So when you did that, were you actively testing your testers? Yes, OK. [LAUGHS] That is a good reason to write a bug, yeah. But that's about it, right? And yet, every bug is hand crafted, artisanal, made with care, one-off produced by some of the more brilliant and imaginative minds that we have out there.

So why do we make all those mistakes? Looking at it, I found there are a couple of reasons, and not many. But we've got some guides who can help us find these reasons. We will be in code in a little while. And I want two faces burned into your memory so that you can call out when those happen. So one is Inigo Montoya.

So the number one reason that developers write bugs is they're looking at some section of code they need to modify in order to change the behavior of the system, and this code does not do what they think it means. [LAUGHS] Yeah.

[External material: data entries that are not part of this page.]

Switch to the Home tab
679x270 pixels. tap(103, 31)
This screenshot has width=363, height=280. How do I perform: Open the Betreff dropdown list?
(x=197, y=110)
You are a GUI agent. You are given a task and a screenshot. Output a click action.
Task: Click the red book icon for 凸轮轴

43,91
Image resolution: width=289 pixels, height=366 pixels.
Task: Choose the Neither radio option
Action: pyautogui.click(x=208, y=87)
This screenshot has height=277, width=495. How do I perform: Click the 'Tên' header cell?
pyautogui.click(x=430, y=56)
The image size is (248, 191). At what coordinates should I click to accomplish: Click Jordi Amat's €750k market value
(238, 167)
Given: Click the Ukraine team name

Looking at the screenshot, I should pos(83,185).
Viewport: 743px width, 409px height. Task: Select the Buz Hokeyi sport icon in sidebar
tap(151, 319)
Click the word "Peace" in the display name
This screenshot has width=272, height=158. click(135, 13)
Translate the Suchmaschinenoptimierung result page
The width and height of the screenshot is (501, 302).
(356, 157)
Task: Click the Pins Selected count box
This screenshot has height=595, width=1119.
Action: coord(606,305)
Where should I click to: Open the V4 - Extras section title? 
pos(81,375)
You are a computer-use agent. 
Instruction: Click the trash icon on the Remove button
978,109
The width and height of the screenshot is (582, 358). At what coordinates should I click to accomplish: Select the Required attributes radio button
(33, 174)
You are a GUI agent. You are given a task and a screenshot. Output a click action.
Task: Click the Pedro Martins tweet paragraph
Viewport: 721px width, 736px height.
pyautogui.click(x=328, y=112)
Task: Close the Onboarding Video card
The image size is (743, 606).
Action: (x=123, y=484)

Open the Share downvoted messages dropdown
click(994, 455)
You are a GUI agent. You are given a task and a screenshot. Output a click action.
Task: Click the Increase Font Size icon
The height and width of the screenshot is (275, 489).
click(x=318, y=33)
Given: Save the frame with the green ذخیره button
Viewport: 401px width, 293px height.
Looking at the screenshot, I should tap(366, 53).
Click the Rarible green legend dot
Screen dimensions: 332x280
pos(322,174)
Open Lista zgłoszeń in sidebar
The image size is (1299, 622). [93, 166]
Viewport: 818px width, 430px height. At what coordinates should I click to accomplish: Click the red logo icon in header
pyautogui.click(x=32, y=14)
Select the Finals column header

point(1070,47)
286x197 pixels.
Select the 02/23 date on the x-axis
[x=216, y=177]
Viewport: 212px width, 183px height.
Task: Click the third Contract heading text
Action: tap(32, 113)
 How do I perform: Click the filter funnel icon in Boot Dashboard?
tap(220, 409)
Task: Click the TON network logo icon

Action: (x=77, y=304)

When code is locally illegible, it's basically impossible to modify it without introducing a bug. As soon as my understanding of the code differs from the original artist's understanding, differs from the customer's understanding, differs from the computer's understanding, then it's just a matter of time.

So the first thing that we need to do to eliminate bugs is to make code legible. And actually, taking this to an extreme, I was looking at some research that was done in the early '80s on sources of bugs. It was actually intended to be an argument for why C was a much more effective language to program in than the things prior to it.

And the argument they tried to make was that it lets people work at a higher level, and you should see fewer bugs. And so in the process of doing that, they had to look at all these bugs, and see what correlated with it, and so on. And lines of code was highly correlated with bugs. And so they said C is better, because it was fewer lines of code than almost anything except COBOL at the time to do similar sorts of jobs.

But they found there was an even stronger correlation. The number one predictor of a bug in those programs is something that we have eliminated now. And that was inconsistent white space. You are more likely to cause a bug by changing the characters that are not noticed by your compiler than by changing the ones that are, because as soon as you have a mixture of tabs and spaces in the same file, or the wrong number of tabs on a line, then humans read that code very differently from how the machines read it, and bug.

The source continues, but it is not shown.